___ Excerpt to read

2. Rights Relating To Dividends, Subdivisions and Combinations.

(a) Subject to the prior rights of holders of any Preferred Stock at the time outstanding having prior rights as to dividends, the holders of the Class A Common Stock and Class B Common Stock shall be entitled to receive, when, as and if declared by the Board of Directors, out of any assets of the Company legally available therefor, such dividends as may be declared from time to time by the Board of Directors. Except as permitted in Section 2(b) of this Part D of Article IV, any dividends paid to the holders of shares of Class A Common Stock and Class B Common Stock shall be paid pro rata, on an equal priority, pari passu basis, unless different treatment of the shares of each such class is approved by the affirmative vote of the holders of a majority of the outstanding shares of Class A Common Stock and a majority of the outstanding shares of Class B Common Stock, each voting separately as a class.

______
___ Supplied material

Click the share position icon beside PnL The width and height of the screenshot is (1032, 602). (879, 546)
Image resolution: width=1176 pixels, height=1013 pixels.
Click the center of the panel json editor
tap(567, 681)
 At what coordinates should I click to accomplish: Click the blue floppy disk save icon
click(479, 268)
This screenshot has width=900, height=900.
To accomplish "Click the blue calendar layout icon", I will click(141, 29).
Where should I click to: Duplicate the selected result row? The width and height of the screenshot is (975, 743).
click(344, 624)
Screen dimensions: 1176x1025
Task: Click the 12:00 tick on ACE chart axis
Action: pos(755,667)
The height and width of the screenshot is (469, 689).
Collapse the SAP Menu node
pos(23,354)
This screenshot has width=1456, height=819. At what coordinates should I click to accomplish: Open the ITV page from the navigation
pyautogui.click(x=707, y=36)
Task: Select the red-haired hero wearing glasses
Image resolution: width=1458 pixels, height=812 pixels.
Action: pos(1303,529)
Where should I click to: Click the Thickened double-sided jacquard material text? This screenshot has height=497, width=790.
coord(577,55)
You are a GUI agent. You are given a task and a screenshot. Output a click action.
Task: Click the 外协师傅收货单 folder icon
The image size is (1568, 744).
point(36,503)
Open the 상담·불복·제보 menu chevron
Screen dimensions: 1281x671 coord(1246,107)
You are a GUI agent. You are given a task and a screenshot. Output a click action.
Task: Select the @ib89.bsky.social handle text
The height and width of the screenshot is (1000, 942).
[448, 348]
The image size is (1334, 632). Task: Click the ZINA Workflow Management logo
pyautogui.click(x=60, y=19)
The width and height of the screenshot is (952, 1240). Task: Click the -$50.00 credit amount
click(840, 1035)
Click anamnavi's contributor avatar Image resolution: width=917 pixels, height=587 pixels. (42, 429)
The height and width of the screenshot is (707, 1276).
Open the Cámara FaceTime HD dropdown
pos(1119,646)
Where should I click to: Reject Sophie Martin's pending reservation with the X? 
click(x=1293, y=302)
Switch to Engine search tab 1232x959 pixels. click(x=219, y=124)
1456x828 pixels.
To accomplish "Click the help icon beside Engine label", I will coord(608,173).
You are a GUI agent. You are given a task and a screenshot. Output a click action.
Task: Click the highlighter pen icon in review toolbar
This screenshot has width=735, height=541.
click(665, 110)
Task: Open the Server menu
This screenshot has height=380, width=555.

______

Aim A —
According to the dividend-rights text, why are the dividend rights of Class A and Class B Common Stock holders subject to the rights of certain Preferred Stock holders? Answer in one to three sentences.
Aim B —
Write out the lines of the listing, beginning at the line that contains "Where should I click to: Click" and stopping after the line that contains "pos(1119,646)".
The text and the listing are unrelated to each other.

Expected answer A —
Holders of any outstanding Preferred Stock that has prior rights as to dividends come first. The Class A and Class B holders' right to receive declared dividends is therefore subject to those prior rights.

Expected answer B —
Where should I click to: Click the Thickened double-sided jacquard material text? This screenshot has height=497, width=790.
coord(577,55)
You are a GUI agent. You are given a task and a screenshot. Output a click action.
Task: Click the 外协师傅收货单 folder icon
The image size is (1568, 744).
point(36,503)
Open the 상담·불복·제보 menu chevron
Screen dimensions: 1281x671 coord(1246,107)
You are a GUI agent. You are given a task and a screenshot. Output a click action.
Task: Select the @ib89.bsky.social handle text
The height and width of the screenshot is (1000, 942).
[448, 348]
The image size is (1334, 632). Task: Click the ZINA Workflow Management logo
pyautogui.click(x=60, y=19)
The width and height of the screenshot is (952, 1240). Task: Click the -$50.00 credit amount
click(840, 1035)
Click anamnavi's contributor avatar Image resolution: width=917 pixels, height=587 pixels. (42, 429)
The height and width of the screenshot is (707, 1276).
Open the Cámara FaceTime HD dropdown
pos(1119,646)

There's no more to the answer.